Information given section start

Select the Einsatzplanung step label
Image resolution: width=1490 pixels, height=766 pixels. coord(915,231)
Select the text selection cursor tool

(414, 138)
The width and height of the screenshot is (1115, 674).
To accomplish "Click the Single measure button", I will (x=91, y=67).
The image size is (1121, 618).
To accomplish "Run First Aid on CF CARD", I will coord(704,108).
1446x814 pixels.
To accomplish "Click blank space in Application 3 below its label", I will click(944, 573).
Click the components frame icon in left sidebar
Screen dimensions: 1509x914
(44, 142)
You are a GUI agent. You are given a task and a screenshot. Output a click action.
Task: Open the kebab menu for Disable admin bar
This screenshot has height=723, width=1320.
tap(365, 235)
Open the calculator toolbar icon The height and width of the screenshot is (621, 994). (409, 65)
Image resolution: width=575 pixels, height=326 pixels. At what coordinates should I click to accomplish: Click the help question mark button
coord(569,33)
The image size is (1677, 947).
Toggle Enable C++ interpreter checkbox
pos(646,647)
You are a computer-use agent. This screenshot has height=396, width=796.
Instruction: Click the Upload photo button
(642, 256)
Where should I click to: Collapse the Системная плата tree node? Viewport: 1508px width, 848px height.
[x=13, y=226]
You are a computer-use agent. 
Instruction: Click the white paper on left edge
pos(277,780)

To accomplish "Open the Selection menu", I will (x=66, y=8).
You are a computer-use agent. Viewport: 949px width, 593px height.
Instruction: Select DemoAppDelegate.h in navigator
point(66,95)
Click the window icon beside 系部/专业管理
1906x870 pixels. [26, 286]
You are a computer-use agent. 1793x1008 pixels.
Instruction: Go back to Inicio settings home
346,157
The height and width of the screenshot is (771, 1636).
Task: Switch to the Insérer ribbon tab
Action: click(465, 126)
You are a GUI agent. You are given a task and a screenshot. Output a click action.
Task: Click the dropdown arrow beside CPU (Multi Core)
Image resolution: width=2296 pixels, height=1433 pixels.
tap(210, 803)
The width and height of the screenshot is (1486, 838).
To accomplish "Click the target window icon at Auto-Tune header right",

Information given section end

* Problem statement *
Once you reach the line that holds "Instruction: Go back to Inicio settings home", print it and every line after it through the end of the records, word for word.

* Task answer *
Instruction: Go back to Inicio settings home
346,157
The height and width of the screenshot is (771, 1636).
Task: Switch to the Insérer ribbon tab
Action: click(465, 126)
You are a GUI agent. You are given a task and a screenshot. Output a click action.
Task: Click the dropdown arrow beside CPU (Multi Core)
Image resolution: width=2296 pixels, height=1433 pixels.
tap(210, 803)
The width and height of the screenshot is (1486, 838).
To accomplish "Click the target window icon at Auto-Tune header right",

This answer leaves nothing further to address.